-- Records provided follows --
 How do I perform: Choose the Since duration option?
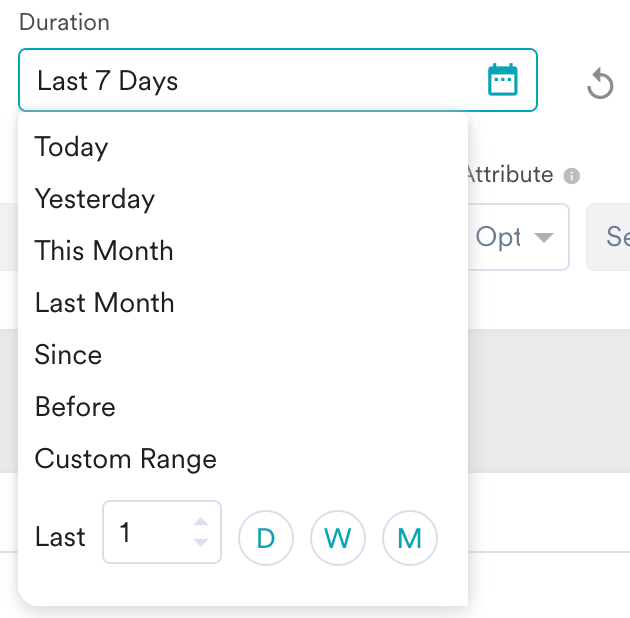tap(68, 355)
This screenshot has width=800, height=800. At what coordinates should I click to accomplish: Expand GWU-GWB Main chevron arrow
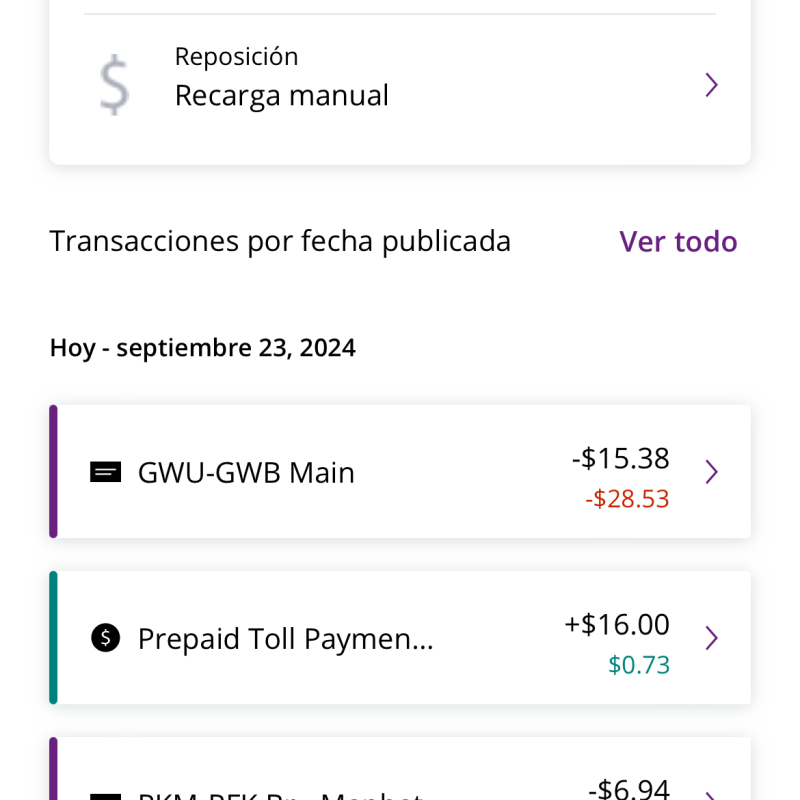711,472
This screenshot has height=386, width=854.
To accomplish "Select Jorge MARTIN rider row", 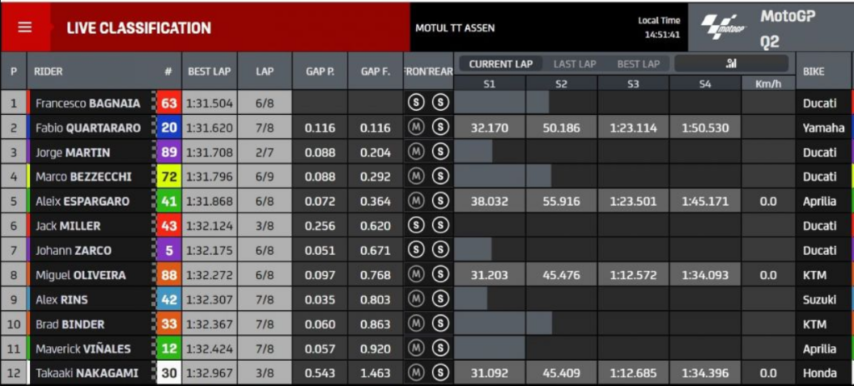I will [x=427, y=152].
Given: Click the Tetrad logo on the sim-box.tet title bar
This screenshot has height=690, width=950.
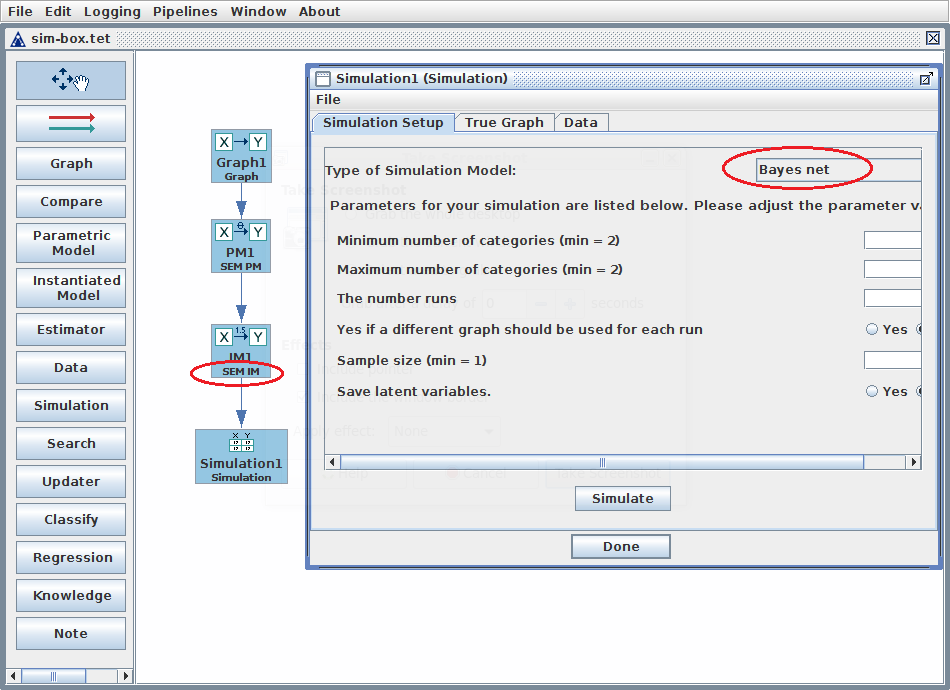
-- Records provided concluded --
#### [What the exercise asks]
Pictures are to be left out; the answer must otherwise be exactly the lines from the one with "Given: Click the" through the final line of the entries above, both included.

#### [Answer space]
Given: Click the Tetrad logo on the sim-box.tet title bar
This screenshot has height=690, width=950.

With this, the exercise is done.